Each entry here is to be restated word for word.

---------- Given data

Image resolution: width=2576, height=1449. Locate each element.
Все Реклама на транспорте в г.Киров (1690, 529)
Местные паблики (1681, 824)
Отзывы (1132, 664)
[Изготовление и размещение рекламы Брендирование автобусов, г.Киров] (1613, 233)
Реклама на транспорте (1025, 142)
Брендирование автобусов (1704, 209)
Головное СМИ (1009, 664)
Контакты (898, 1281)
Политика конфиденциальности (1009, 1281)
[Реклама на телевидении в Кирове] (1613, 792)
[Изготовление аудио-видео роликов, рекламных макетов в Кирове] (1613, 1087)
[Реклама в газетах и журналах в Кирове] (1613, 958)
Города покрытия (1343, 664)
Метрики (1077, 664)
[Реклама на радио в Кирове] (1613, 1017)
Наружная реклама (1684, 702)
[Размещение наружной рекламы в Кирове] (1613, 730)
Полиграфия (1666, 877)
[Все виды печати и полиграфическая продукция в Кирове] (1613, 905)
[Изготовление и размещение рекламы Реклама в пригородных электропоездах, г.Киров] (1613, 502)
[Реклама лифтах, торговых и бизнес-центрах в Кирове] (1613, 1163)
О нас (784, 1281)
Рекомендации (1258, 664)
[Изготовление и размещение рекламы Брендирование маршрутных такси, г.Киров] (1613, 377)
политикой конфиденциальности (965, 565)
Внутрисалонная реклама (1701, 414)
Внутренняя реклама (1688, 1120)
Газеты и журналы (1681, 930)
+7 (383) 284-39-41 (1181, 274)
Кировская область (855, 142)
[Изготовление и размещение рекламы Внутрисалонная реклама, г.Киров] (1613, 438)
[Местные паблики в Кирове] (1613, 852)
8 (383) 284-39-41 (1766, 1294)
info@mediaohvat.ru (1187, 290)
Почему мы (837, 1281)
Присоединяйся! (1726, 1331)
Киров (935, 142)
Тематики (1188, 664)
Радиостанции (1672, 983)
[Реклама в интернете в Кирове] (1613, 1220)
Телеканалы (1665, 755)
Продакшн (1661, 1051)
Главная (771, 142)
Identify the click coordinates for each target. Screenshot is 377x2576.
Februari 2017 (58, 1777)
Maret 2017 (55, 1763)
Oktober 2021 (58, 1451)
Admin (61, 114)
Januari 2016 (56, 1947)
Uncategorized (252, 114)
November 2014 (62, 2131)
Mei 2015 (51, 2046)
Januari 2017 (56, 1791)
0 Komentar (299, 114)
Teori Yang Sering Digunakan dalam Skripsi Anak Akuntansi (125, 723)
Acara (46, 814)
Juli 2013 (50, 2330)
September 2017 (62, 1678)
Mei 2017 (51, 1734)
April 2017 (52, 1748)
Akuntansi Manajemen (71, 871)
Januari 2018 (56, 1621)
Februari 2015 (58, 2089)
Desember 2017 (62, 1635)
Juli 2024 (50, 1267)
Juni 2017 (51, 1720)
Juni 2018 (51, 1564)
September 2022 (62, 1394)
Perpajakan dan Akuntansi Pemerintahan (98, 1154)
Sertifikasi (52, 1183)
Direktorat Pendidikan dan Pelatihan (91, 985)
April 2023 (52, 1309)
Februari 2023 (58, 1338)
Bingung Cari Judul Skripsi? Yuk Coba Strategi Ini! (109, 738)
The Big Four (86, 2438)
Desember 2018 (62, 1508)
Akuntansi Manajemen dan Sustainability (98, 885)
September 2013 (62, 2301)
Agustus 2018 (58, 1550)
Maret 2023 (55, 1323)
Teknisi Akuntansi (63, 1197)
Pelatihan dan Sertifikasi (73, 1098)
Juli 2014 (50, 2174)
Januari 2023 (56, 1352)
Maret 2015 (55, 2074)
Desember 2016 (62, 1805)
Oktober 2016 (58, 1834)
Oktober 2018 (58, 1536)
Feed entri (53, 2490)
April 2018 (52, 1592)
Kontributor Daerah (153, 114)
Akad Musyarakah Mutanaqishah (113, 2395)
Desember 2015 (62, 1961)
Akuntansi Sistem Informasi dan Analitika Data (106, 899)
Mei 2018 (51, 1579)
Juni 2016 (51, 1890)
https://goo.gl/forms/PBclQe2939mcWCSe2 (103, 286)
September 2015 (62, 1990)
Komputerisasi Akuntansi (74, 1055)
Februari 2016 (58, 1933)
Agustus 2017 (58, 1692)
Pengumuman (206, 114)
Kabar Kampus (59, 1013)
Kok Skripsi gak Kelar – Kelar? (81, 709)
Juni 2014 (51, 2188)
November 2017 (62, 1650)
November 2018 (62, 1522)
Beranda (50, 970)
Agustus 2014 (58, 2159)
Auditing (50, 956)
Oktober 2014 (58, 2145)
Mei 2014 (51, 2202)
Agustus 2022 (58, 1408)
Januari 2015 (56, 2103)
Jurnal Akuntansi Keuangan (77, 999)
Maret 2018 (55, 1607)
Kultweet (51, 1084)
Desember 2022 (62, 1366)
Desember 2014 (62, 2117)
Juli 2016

--------------------

- _Exercise answer_
Image resolution: width=2576, height=1449. Locate each element.
Все Реклама на транспорте в г.Киров (1690, 529)
Местные паблики (1681, 824)
Отзывы (1132, 664)
[Изготовление и размещение рекламы Брендирование автобусов, г.Киров] (1613, 233)
Реклама на транспорте (1025, 142)
Брендирование автобусов (1704, 209)
Головное СМИ (1009, 664)
Контакты (898, 1281)
Политика конфиденциальности (1009, 1281)
[Реклама на телевидении в Кирове] (1613, 792)
[Изготовление аудио-видео роликов, рекламных макетов в Кирове] (1613, 1087)
[Реклама в газетах и журналах в Кирове] (1613, 958)
Города покрытия (1343, 664)
Метрики (1077, 664)
[Реклама на радио в Кирове] (1613, 1017)
Наружная реклама (1684, 702)
[Размещение наружной рекламы в Кирове] (1613, 730)
Полиграфия (1666, 877)
[Все виды печати и полиграфическая продукция в Кирове] (1613, 905)
[Изготовление и размещение рекламы Реклама в пригородных электропоездах, г.Киров] (1613, 502)
[Реклама лифтах, торговых и бизнес-центрах в Кирове] (1613, 1163)
О нас (784, 1281)
Рекомендации (1258, 664)
[Изготовление и размещение рекламы Брендирование маршрутных такси, г.Киров] (1613, 377)
политикой конфиденциальности (965, 565)
Внутрисалонная реклама (1701, 414)
Внутренняя реклама (1688, 1120)
Газеты и журналы (1681, 930)
+7 (383) 284-39-41 (1181, 274)
Кировская область (855, 142)
[Изготовление и размещение рекламы Внутрисалонная реклама, г.Киров] (1613, 438)
[Местные паблики в Кирове] (1613, 852)
8 (383) 284-39-41 (1766, 1294)
info@mediaohvat.ru (1187, 290)
Почему мы (837, 1281)
Присоединяйся! (1726, 1331)
Киров (935, 142)
Тематики (1188, 664)
Радиостанции (1672, 983)
[Реклама в интернете в Кирове] (1613, 1220)
Телеканалы (1665, 755)
Продакшн (1661, 1051)
Главная (771, 142)
Identify the click coordinates for each target. Screenshot is 377x2576.
Februari 2017 (58, 1777)
Maret 2017 (55, 1763)
Oktober 2021 (58, 1451)
Admin (61, 114)
Januari 2016 (56, 1947)
Uncategorized (252, 114)
November 2014 (62, 2131)
Mei 2015 (51, 2046)
Januari 2017 (56, 1791)
0 Komentar (299, 114)
Teori Yang Sering Digunakan dalam Skripsi Anak Akuntansi (125, 723)
Acara (46, 814)
Juli 2013 (50, 2330)
September 2017 (62, 1678)
Mei 2017 (51, 1734)
April 2017 (52, 1748)
Akuntansi Manajemen (71, 871)
Januari 2018 (56, 1621)
Februari 2015 (58, 2089)
Desember 2017 (62, 1635)
Juli 2024 (50, 1267)
Juni 2017 (51, 1720)
Juni 2018 (51, 1564)
September 2022 (62, 1394)
Perpajakan dan Akuntansi Pemerintahan (98, 1154)
Sertifikasi (52, 1183)
Direktorat Pendidikan dan Pelatihan (91, 985)
April 2023 (52, 1309)
Februari 2023 (58, 1338)
Bingung Cari Judul Skripsi? Yuk Coba Strategi Ini! (109, 738)
The Big Four (86, 2438)
Desember 2018 (62, 1508)
Akuntansi Manajemen dan Sustainability (98, 885)
September 2013 (62, 2301)
Agustus 2018 (58, 1550)
Maret 2023 (55, 1323)
Teknisi Akuntansi (63, 1197)
Pelatihan dan Sertifikasi (73, 1098)
Juli 2014 (50, 2174)
Januari 2023 (56, 1352)
Maret 2015 (55, 2074)
Desember 2016 (62, 1805)
Oktober 2016 (58, 1834)
Oktober 2018 (58, 1536)
Feed entri (53, 2490)
April 2018 (52, 1592)
Kontributor Daerah (153, 114)
Akad Musyarakah Mutanaqishah (113, 2395)
Desember 2015 (62, 1961)
Akuntansi Sistem Informasi dan Analitika Data (106, 899)
Mei 2018 (51, 1579)
Juni 2016 (51, 1890)
https://goo.gl/forms/PBclQe2939mcWCSe2 (103, 286)
September 2015 (62, 1990)
Komputerisasi Akuntansi (74, 1055)
Februari 2016 (58, 1933)
Agustus 2017 (58, 1692)
Pengumuman (206, 114)
Kabar Kampus (59, 1013)
Kok Skripsi gak Kelar – Kelar? (81, 709)
Juni 2014 (51, 2188)
November 2017 (62, 1650)
November 2018 (62, 1522)
Beranda (50, 970)
Agustus 2014 (58, 2159)
Auditing (50, 956)
Oktober 2014 (58, 2145)
Mei 2014 (51, 2202)
Agustus 2022 (58, 1408)
Januari 2015 (56, 2103)
Jurnal Akuntansi Keuangan (77, 999)
Maret 2018 (55, 1607)
Kultweet (51, 1084)
Desember 2022 (62, 1366)
Desember 2014 (62, 2117)
Juli 2016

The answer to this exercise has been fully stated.